From data to valuable information
While measuring with exquisite precision is key to bringing new data, the analysis of the output is equally important to bring useful information to the user. Qnami’s CIO Alexander Stark explains: “the challenge is not just to measure the signal from a tiny source, but to use the data to infer the very properties of that source.”
For Qnami the question is important. In 2020, Qnami launched ProteusQ, a microscope leveraging diamond quantum technologies, allowing to measure magnetic properties at the nanoscale. R&D engineers and scientists use this instrument for the development of new materials and electronic chips. To inform their process developments, quantitative information about their devices is required. “This information can represent a significant gain of time for their process development”, says Stark.
The AI solution
Yet, this task is difficult as we are talking about ill-posed problems involving complex mathematical modeling and a large number of variables. “Solving the problem ‘manually’ requires deep expertise and a lot of patience,” says Patrick Maletinsky, professor at the University of Basel and Chief Scientific Officer for Qnami. “We have spent a lot of time in my group refining our models, but their application remains limited to a certain class of materials and when the input data is of high quality.”
Artificial intelligence, on the other hand, is well suited for addressing such tasks. Stark explains “Machine learning offers a near-ideal route to solving such task, where the problem is difficult to formulate analytically. It is also to-date the most successful technique for extracting key features from the large noisy data sets and generalizing this knowledge to new large-scale inputs”.

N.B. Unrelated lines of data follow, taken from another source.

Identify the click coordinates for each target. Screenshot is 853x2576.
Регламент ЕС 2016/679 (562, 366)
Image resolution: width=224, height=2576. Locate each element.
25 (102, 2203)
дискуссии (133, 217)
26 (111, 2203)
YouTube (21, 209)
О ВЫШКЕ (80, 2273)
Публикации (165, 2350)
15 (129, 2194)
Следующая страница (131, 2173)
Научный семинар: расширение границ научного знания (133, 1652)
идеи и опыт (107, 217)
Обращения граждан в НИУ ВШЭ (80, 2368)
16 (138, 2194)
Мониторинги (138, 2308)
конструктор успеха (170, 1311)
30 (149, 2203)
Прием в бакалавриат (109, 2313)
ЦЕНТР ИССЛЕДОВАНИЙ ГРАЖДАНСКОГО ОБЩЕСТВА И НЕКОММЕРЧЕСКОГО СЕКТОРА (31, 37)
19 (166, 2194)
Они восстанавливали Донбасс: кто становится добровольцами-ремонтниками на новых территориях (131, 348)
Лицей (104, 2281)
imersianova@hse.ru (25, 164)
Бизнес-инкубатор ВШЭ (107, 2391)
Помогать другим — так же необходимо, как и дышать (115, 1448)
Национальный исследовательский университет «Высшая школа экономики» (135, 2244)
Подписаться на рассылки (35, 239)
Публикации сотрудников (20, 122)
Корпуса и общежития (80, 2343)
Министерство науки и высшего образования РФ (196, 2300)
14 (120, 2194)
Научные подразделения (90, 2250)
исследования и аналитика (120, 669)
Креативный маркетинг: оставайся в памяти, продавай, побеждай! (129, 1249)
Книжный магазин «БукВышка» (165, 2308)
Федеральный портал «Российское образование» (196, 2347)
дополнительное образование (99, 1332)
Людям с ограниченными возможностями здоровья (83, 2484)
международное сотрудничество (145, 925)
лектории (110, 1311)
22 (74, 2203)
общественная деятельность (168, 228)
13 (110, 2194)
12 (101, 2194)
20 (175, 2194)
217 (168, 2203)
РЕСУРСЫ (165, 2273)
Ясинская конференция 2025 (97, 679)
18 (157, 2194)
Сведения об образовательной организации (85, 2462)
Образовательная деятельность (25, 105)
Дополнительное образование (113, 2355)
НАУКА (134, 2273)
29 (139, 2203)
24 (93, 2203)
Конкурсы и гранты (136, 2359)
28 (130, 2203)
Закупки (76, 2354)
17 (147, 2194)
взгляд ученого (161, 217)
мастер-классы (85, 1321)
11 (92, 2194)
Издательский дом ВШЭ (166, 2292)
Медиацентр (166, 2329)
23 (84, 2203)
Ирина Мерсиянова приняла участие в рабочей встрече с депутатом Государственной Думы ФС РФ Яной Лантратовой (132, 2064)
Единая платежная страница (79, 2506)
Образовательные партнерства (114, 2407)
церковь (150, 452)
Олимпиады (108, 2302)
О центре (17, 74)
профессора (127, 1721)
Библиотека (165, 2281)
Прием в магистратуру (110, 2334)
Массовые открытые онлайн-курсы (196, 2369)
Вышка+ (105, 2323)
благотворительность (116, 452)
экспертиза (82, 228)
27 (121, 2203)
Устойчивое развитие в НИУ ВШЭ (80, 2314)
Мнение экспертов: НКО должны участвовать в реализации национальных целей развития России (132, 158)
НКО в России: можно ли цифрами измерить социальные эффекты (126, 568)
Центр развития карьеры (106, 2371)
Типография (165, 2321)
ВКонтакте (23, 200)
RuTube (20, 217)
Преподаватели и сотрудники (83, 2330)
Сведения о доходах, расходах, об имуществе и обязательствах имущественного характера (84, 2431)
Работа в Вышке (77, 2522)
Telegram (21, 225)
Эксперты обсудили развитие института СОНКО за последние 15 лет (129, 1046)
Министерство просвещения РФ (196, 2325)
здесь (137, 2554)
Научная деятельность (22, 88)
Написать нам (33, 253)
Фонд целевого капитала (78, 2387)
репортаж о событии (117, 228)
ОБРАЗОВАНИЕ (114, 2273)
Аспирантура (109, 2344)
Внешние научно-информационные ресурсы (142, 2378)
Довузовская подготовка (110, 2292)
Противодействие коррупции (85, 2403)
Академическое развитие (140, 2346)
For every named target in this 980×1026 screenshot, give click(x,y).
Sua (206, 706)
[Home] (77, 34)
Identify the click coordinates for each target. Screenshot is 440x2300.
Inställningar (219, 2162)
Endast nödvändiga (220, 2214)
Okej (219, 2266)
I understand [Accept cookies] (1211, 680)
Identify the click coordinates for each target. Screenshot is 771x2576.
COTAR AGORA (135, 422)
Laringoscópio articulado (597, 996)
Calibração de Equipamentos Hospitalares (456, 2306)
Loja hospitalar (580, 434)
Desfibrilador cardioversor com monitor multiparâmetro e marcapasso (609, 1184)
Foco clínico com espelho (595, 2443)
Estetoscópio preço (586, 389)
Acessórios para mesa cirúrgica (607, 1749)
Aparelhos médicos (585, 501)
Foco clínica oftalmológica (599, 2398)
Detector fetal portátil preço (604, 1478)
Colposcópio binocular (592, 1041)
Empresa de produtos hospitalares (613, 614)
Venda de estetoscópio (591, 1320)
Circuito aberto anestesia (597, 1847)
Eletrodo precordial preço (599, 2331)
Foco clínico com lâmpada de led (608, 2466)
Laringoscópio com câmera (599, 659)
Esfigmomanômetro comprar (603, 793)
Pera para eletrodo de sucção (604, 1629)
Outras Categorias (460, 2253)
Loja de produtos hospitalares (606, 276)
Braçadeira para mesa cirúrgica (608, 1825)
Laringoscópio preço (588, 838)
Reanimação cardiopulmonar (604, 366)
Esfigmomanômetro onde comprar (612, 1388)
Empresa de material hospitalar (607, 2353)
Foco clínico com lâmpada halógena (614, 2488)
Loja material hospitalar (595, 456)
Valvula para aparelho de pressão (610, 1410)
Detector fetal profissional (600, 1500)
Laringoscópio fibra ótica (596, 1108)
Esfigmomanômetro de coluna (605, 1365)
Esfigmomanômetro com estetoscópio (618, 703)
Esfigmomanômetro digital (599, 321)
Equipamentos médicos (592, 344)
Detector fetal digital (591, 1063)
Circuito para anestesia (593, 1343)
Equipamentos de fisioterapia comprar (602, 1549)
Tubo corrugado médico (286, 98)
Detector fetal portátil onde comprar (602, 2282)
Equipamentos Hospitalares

A collaboration between Qnami, the University of Basel, and the ETH Zurich
In 2021, Qnami therefore decided to team up with the Quantum Sensing Lab of Prof. Maletinsky (Basel University) and the Condensed Matter Theory group of Prof. Huber’s group (ETH Zurich) to explore the idea. The team reports key progress in a paper published in Physics Review Applied.
Adrien Dubois, first author of the paper, shares his excitement: “the problem turned out to be even more challenging than anticipated. The solution we have found is very elegant and already yields excellent results”.
Indeed, the team had to face the absence of the large set of data typically used to train AI algorithms and, instead, developed physically informed neural networks to achieve excellent results. Maletinsky shares this enthusiasm “The novel machine learning approach represents a key advancement that allows for quantitative reconstructions of magnetization with a reliability and accuracy that already exceeds prior state of the art”.
Innovation for Qnami products
Qnami is now working to integrate these new tools into their products. Stark comments “our mission is to bring valuable information into the hands of our users. It is important not only to focus on improving data acquisition but also on how to use the data to provide meaningful information, which our customers can use to solve their problems.”
And the story does not end here. “We are very excited to apply our learnings to new problems” explains Stark, who is now looking to expand his software team, as the work and the collaboration go on into the exploration of new applications.